━━━ MATERIAL SHOWN ━━━
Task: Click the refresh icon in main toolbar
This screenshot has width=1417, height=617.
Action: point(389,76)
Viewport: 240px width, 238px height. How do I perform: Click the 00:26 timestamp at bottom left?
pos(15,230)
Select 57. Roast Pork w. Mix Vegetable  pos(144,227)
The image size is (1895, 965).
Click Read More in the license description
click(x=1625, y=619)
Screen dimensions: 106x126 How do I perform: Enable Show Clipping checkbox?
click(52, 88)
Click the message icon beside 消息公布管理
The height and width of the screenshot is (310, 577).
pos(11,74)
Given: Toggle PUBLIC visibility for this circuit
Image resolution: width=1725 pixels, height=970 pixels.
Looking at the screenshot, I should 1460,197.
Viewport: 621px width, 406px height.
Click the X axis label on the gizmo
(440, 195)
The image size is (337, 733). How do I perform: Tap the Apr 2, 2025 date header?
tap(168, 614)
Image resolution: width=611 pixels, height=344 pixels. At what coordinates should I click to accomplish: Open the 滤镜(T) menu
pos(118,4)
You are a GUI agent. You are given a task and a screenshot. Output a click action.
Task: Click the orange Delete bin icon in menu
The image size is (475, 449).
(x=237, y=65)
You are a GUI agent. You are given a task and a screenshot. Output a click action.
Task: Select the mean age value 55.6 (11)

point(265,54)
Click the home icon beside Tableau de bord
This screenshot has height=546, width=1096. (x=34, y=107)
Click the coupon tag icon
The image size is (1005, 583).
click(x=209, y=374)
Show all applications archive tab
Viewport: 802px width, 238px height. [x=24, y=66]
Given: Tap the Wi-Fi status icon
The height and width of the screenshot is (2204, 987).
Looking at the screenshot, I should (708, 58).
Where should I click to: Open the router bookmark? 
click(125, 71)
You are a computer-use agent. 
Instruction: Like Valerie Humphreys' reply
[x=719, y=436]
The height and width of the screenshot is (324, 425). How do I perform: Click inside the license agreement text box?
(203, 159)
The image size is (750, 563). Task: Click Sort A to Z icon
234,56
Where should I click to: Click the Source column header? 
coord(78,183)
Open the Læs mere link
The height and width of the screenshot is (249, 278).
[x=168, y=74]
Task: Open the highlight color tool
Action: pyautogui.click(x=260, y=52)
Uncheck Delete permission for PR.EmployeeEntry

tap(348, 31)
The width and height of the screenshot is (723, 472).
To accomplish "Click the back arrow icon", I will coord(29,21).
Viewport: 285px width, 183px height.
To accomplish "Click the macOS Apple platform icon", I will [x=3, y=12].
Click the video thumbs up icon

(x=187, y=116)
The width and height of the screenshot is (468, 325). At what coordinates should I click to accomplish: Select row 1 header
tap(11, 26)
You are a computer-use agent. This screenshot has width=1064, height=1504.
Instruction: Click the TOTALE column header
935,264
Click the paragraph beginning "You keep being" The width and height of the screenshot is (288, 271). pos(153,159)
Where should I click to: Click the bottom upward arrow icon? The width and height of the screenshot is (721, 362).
━━━
DIRECTIVE: Tally the lines of the records above that contain the string "what", and reply with the number alone.

RESULT OF THE TASK: 2